Referring to FIG. 6, a chamber 610 is formed within the housing 450 between the top seal cartridge 550 and the drive sleeve 504. The chamber 610 is sealed at an upper end by the engagement between the top seal cartridge 550, the upper bore 509, and the top shaft 460, and at a lower end by the engagement between the drive sleeve 504, the top bore 510, and the top shaft 460. Fluid communication may be established between the chamber 610 and the actuator 401 when the drive sleeve 504 is moved into the bottom bore 512, as shown in FIG. 6. In particular, the seals 518 of the drive sleeve 504 are moved across the tapered shoulder 515 into the bottom bore 512, thereby releasing the sealed engagement with the top bore 510. When the drive sleeve 504 is located in the bottom bore 512 and fluid communication is established between the chamber 610 and the actuator 401, the gate valve 402 is operating in the safe mode. When the gate valve 402 is operating in the safe mode, the valve may be moved to the fail-safe closed position (shown in FIG. 4) by the fail-safe mechanism without interference from the mechanical override 400.

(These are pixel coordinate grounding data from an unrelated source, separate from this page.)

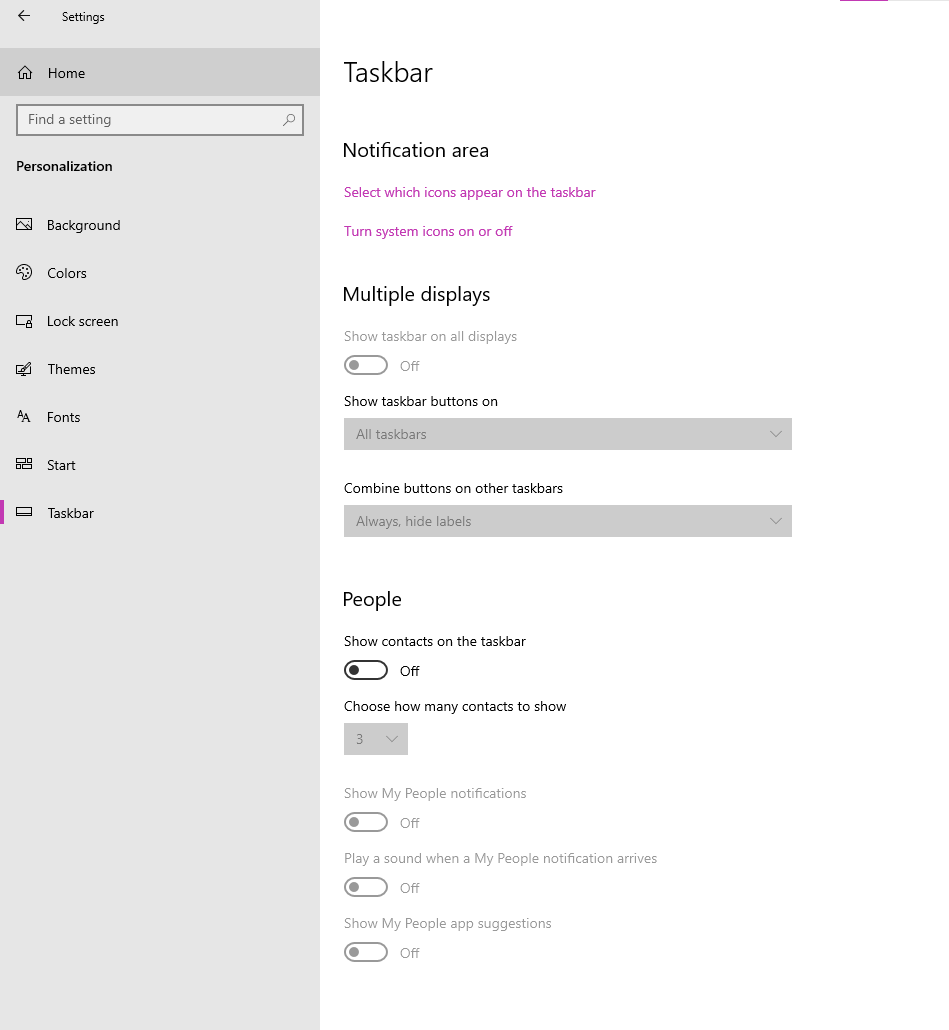Click the Lock screen icon

(24, 321)
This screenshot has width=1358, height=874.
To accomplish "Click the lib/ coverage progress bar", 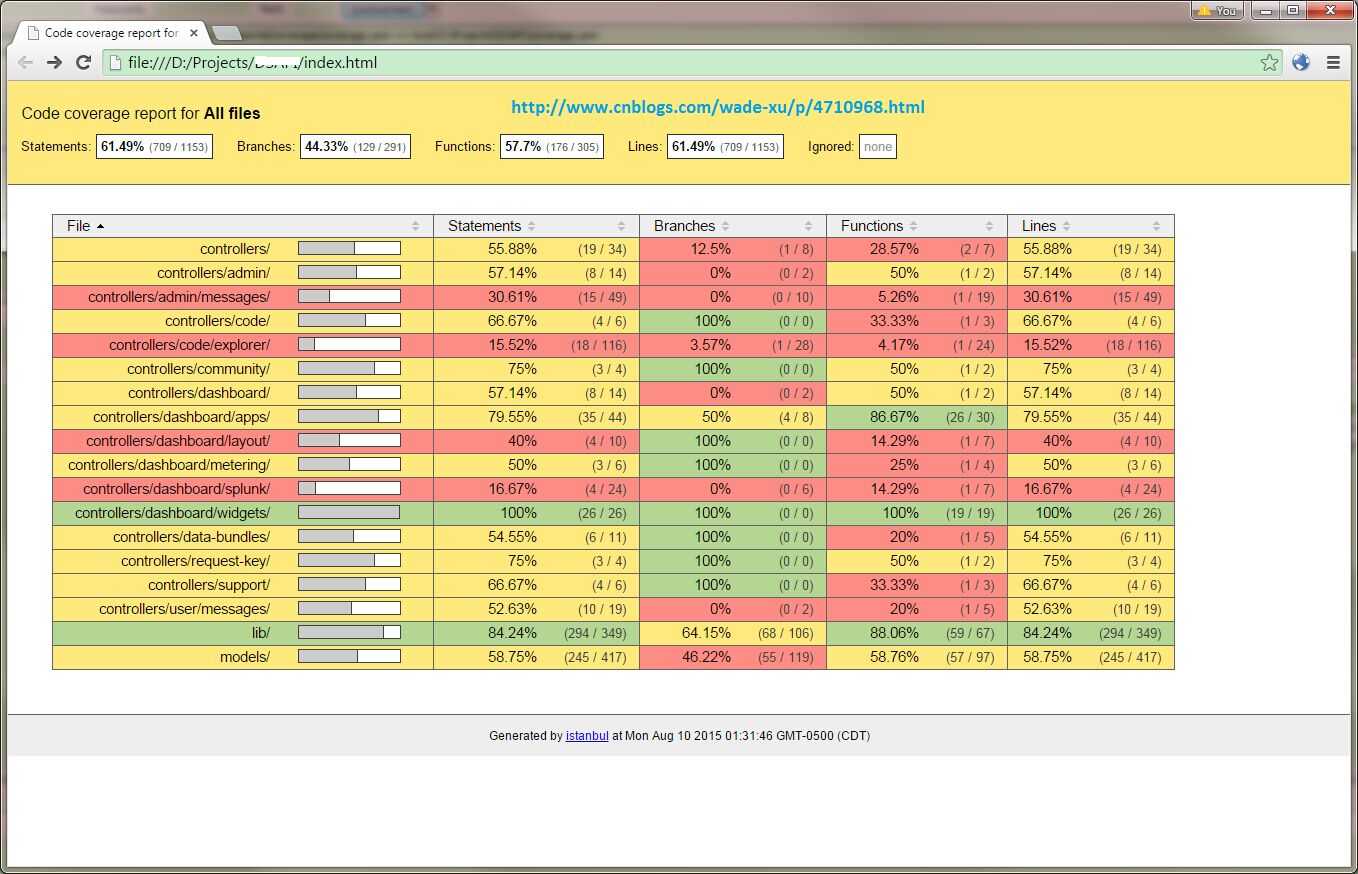I will 349,632.
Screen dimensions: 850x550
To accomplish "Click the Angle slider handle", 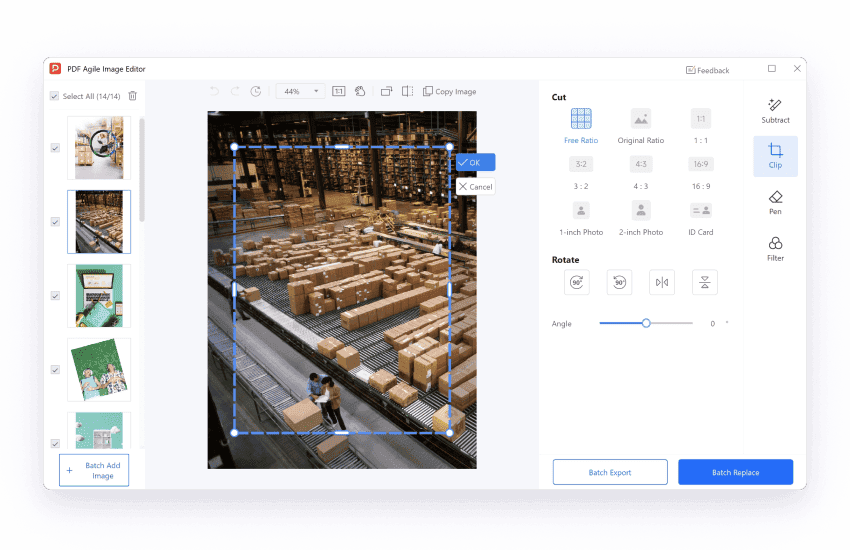I will pyautogui.click(x=646, y=323).
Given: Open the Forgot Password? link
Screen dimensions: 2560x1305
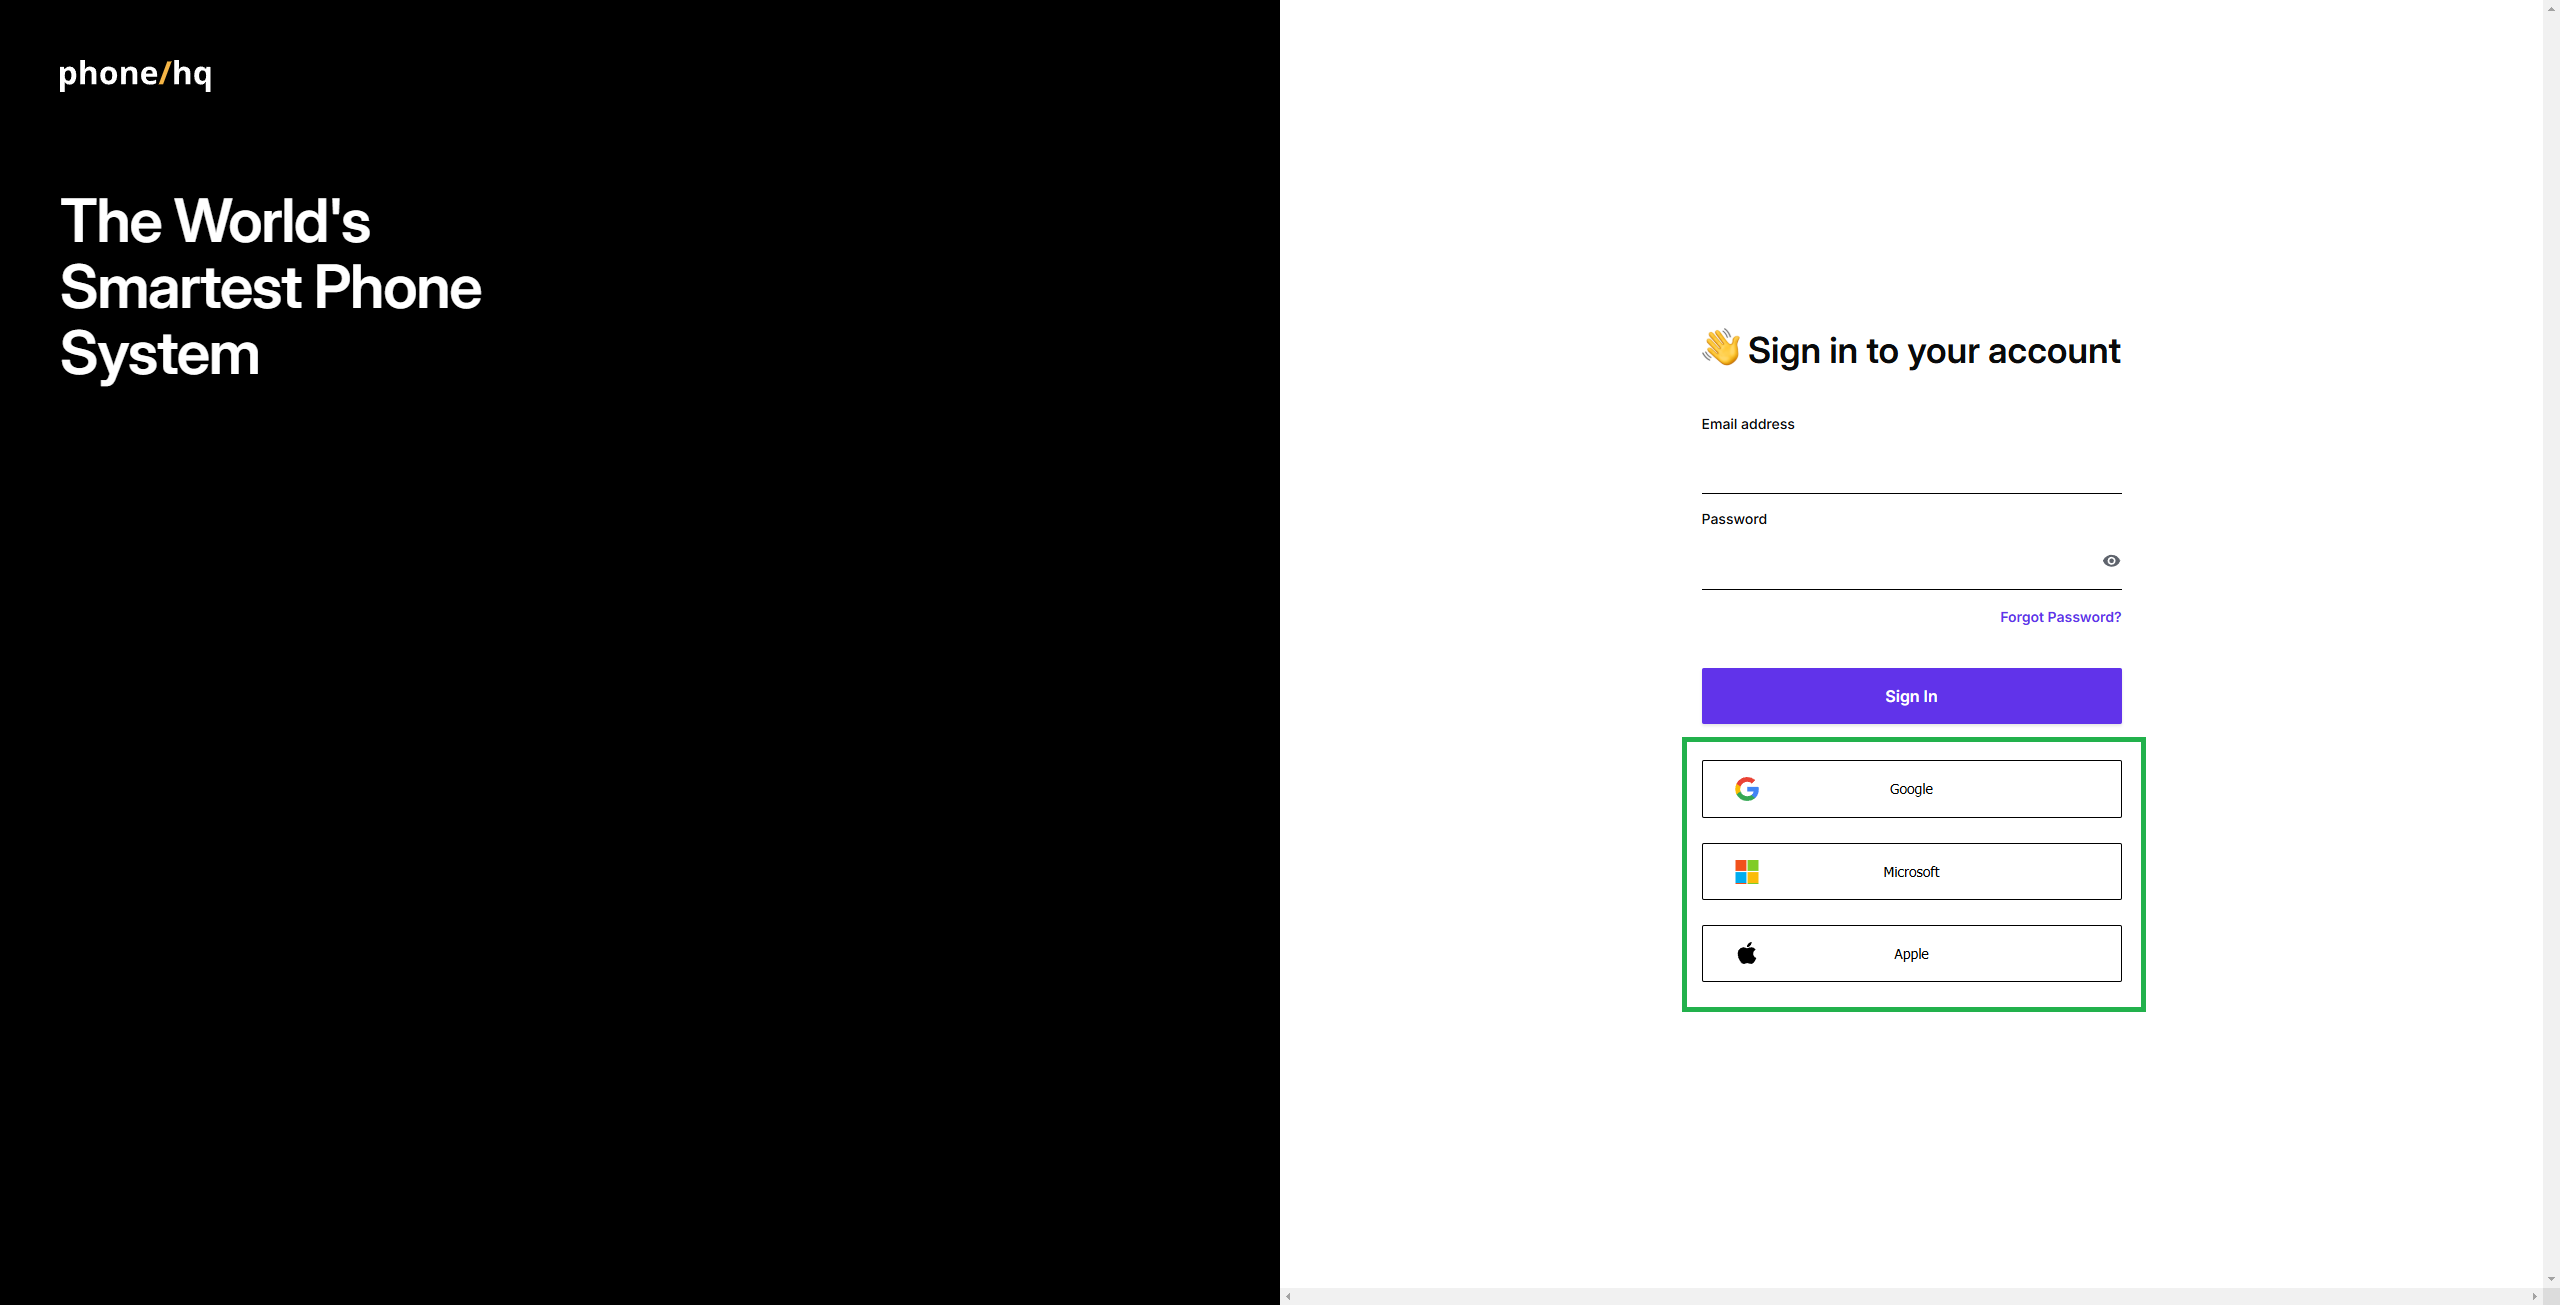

The safe mode indicator 403 communicates to a valve operator when the valve is operating in the safe mode. The safe mode indicator 403 includes an indication device 600, such as a sensor, that is connected to the housing 450. The indication device 600 is in fluid communication with the chamber 610 via an orifice 615 located through the housing 450. The pressure in the chamber 610 may be used to actuate the indication device 600 to communicate a signal to the valve operator.

In one embodiment, when the chamber 610 is at a first pressure, the indication device 600 may communicate a first signal to the valve operator to indicate that the valve is not operating in the safe mode. When the chamber 610 is at a second pressure that is different than the first pressure, the indication device 600 may communicate a second signal that is different than the first signal to the valve operator to indicate that the valve is operating in the safe mode. The pressure in the chamber 610 may be the pressure directed into the actuator 401 when fluid communication is established between the chamber 610 and the actuator 401, as shown in FIG. 6. The pressure in the chamber 610 is communicated to the indication device 600 through the orifice 615 to actuate the indication device 600. In one embodiment, the first and/or second pressures may be in a range from about 0 PSI to about 80 PSI, 150 PSI, or greater. In one embodiment, the first and/or second signals may be a visual indication, such as a colored light or marker, an auditory indication, and any other type of signal known to one of ordinary skill.

In one embodiment, the indication device 600 may be any commercial sensor, such as a pressure sensor, that can be used to indicate a pressure change in the chamber 610. In one embodiment, the indication device 600 may be a Rotowink Indicator, commercially available through Norgen Ltd. The Rotowink Indicator is a spring-loaded device actuated by air pressure for use in visual monitoring of pneumatic or fluidic circuits. The device uses two contrasting colors (e.g. black, red, yellow, green) on a rotating ball that can be viewed from any angle to indicate the presence or absence of pressure.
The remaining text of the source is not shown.